[Data entries]

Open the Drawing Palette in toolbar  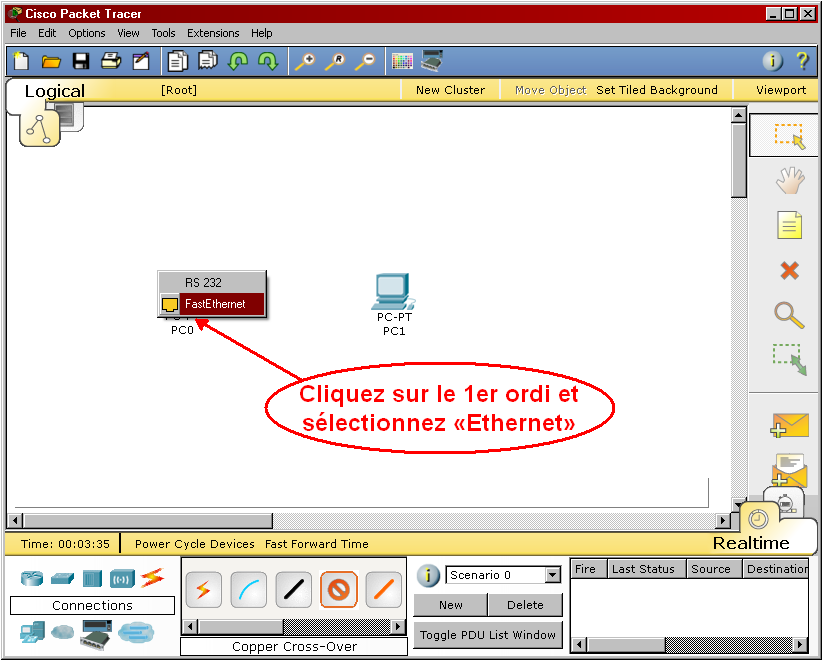(x=402, y=61)
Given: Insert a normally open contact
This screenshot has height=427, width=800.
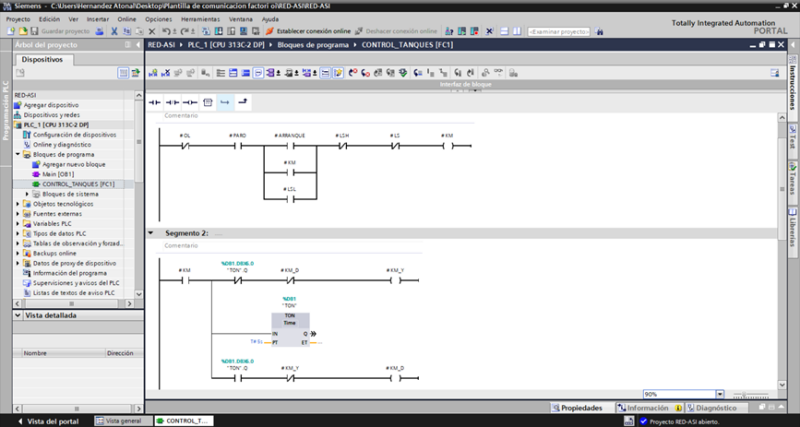Looking at the screenshot, I should [x=155, y=103].
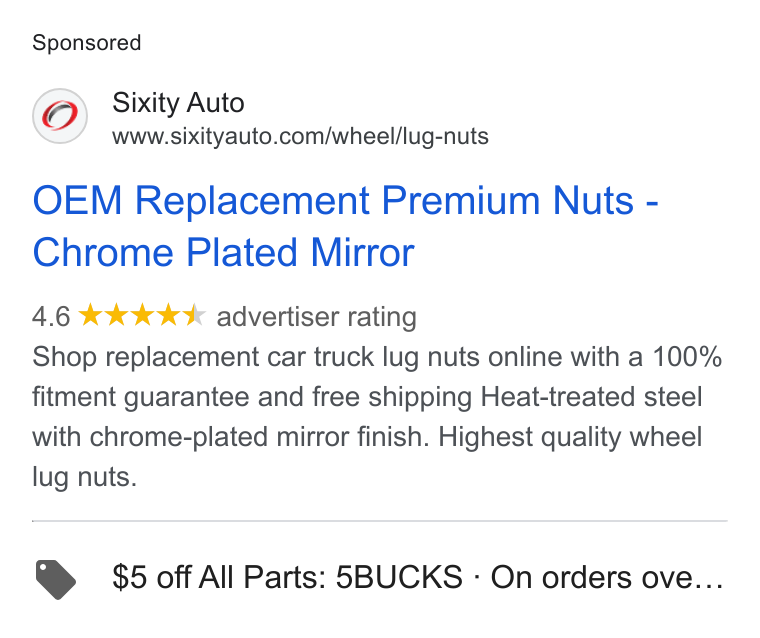Click the 5BUCKS promo code text
The width and height of the screenshot is (760, 638).
pyautogui.click(x=399, y=577)
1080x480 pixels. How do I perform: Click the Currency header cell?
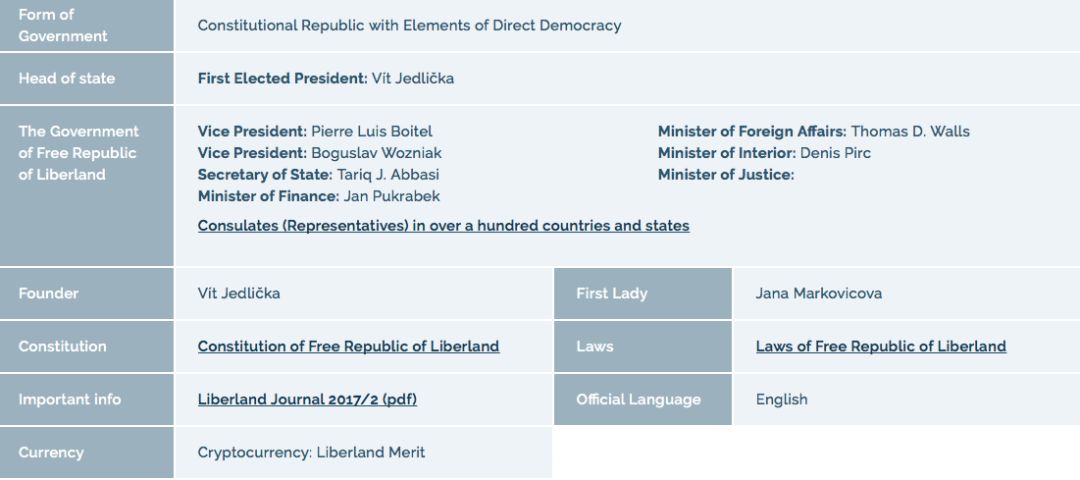point(87,452)
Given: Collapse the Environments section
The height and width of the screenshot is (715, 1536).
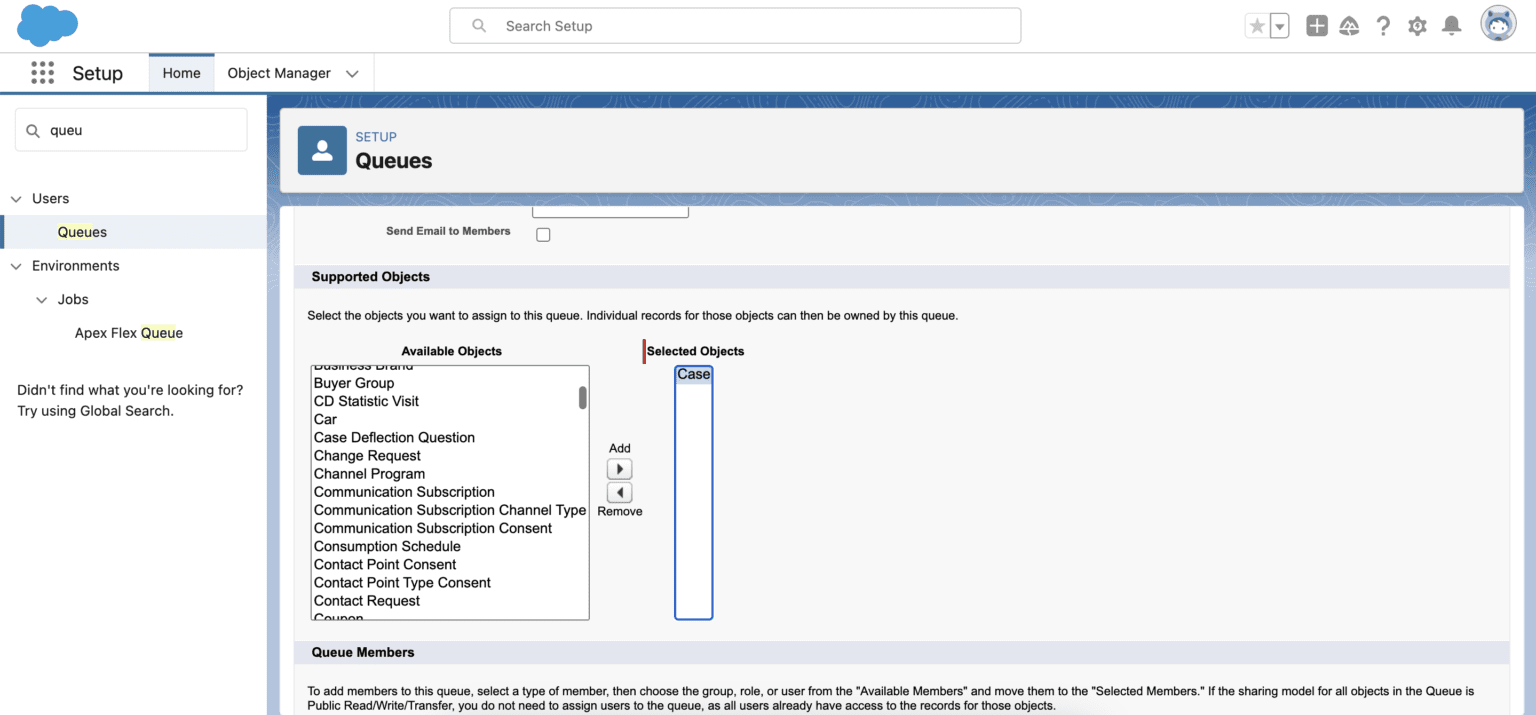Looking at the screenshot, I should coord(16,265).
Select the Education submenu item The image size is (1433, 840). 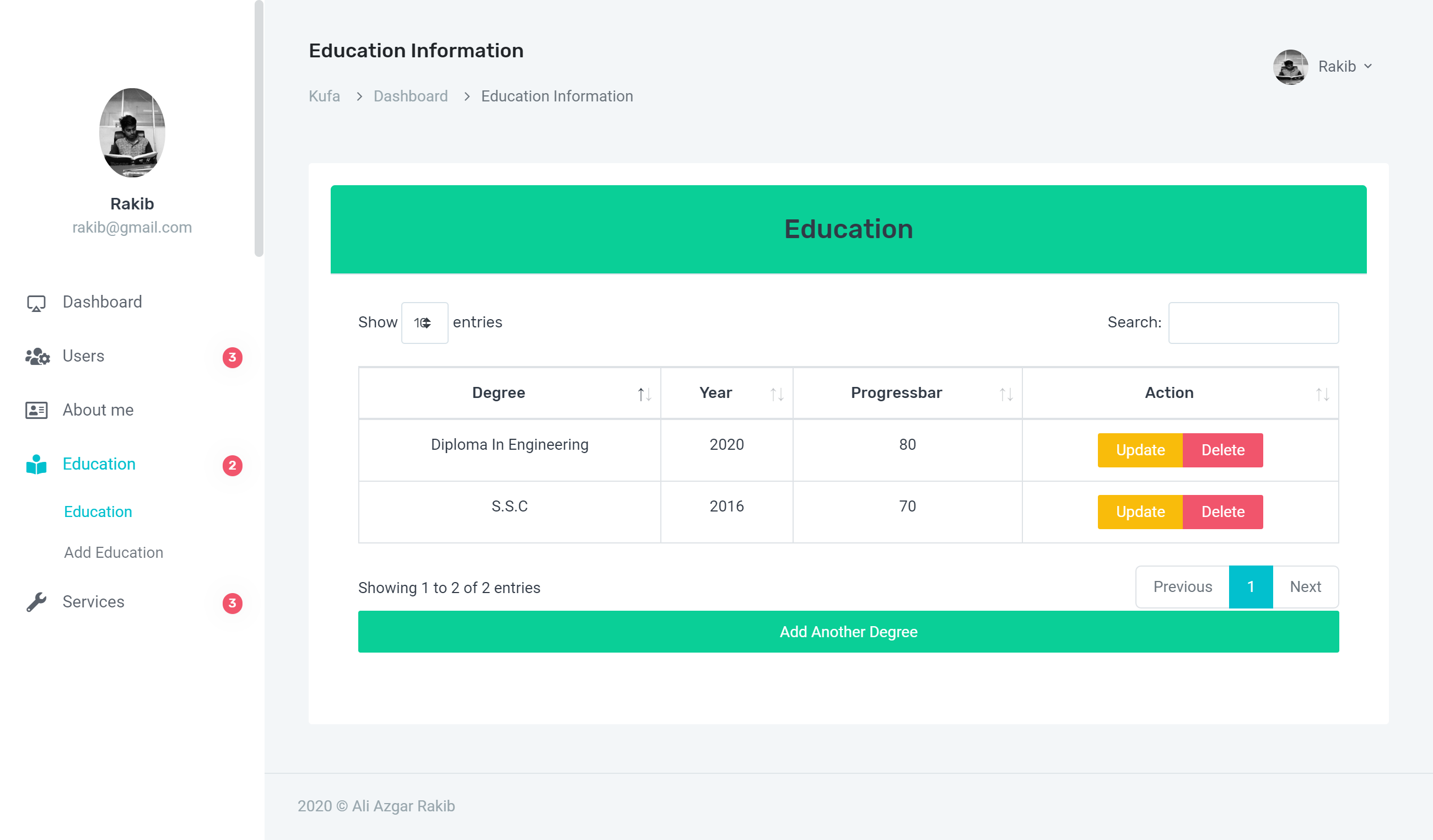[x=98, y=511]
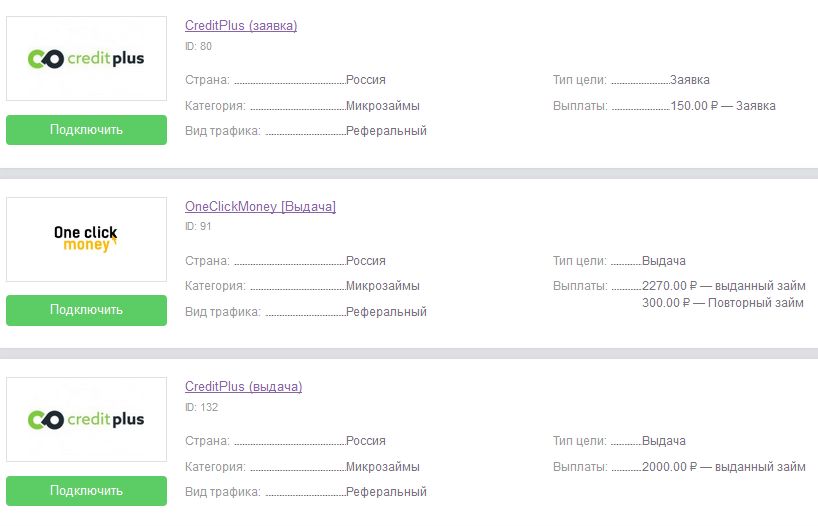Click Подключить under the first CreditPlus logo
The width and height of the screenshot is (818, 526).
(87, 130)
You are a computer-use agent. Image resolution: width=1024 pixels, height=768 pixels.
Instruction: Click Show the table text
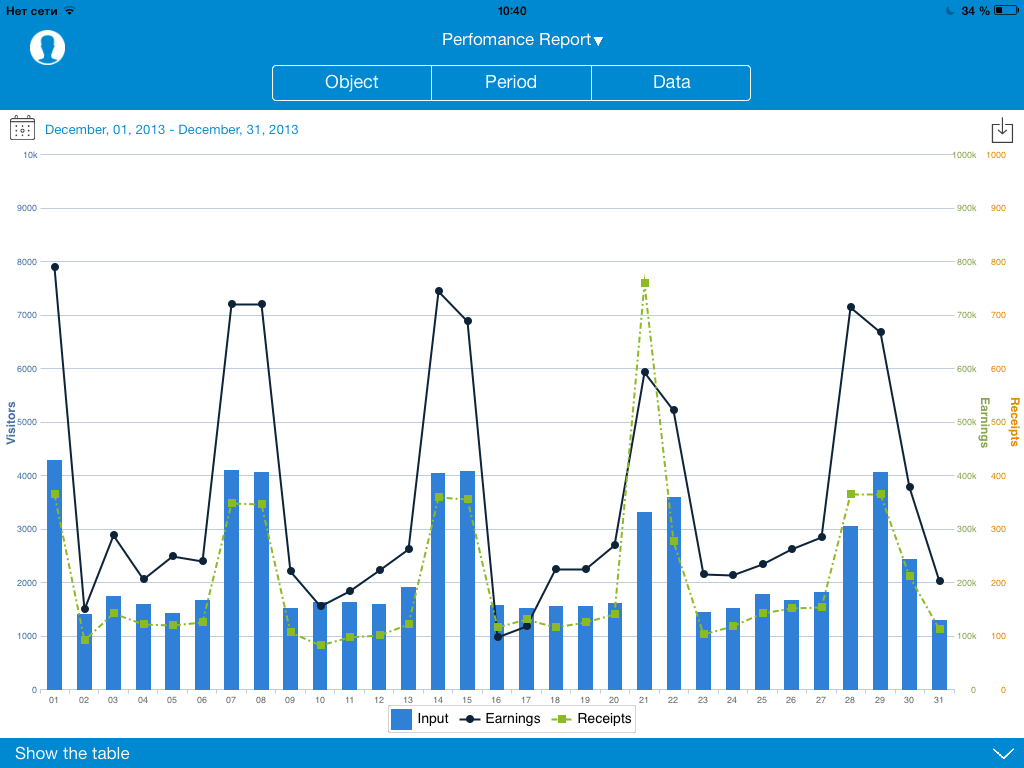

» THE TASK: List each line from the items above that contains the word "Given".

» TASK RESPONSE:
Given: Insert a normally open contact
Given: Collapse the Environments section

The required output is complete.